None of this is to say that sexism, racism and so forth are not historically intractable problems; the problem is rather that the comrades’ perspective is both too optimistic and too pessimistic. It imagines, falsely, that oppressive behavior is so pervasive that only a bureaucratic apparatus can keep it in check; and equally that a bureaucratic apparatus will suffice to defeat it. This document should be discarded as rapidly as possible, and a political discussion as to the grounds and means of defeating oppression — on a strategic, long-term view — be opened instead.

At the end of this road, after all, lies NCAFC. The discussion cited at the outset concerned — nominally — the proper voting order for some insignificant National Union of Students position. A striking thing about it is that all participants considered the SWP candidate — deemed, in the atmosphere of this April, a prima facie “rape denier” — beyond the pale. (They disagreed as to whether to call him a cunt, rather than whether it was a scab act to advocate a vote for some Blairite mediocrity over him on the “rape denial” pseudo-issue. Just to be clear: it was.)

Since it was taken over by the AWL, the group has increasingly become an incubator for the most vapid and irrational forms of identity politics, culminating in a no doubt thoroughly dignified session at a recent internal event, which consisted of the women listing the ways in which the men had annoyed them in some way. AWLers are concerned that such elements are getting out of control; but they have only themselves to blame.

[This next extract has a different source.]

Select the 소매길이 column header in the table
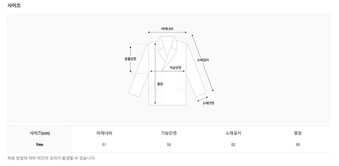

And it is no accident that a student organisation should achieve the apotheosis of the political method of the “safe space”; because that poisonous combination of leftwing moralism and bureaucratic inertia is, and ever has been, the very picture of the NUS. The substitution of right-on gesture for politics; the triumph of procedure over polemic — these are traits of the NUS, and stem from its peculiar position as a state initiative dressed up unconvincingly as a trade union.

It is this form of politics that the authors of the “safe space” document wish to impose on Left Unity. They cannot be sent packing rudely or rapidly enough.

Notes

1. Full transcript here: http://pastebin.com/uDCUhXGa.

8 thoughts on ““Safe” spaces

  1. Pingback: “Safe” spaces | Research Material

  2. I have to say I haven’t read the “safe space” document and my interest in a project like “Left Unity” is a very limited one, but I find the article you posted here rather simple, to say the least.

    Bureaucratic as the questionable paper may be, I find it a little disturbing (although by no means uncommon within certain currents of the left) how the mere attempt to actively deal with problems of sexism, homophobia and other forms of discrimination within left-wing organizations, is ridiculed in such an ignorant and pseudotheoretical manner. (The parallelism with Maoism is nothing less than absurd, and tells more about the fact that certain comrades seem to never have made the leap out of the 1970s)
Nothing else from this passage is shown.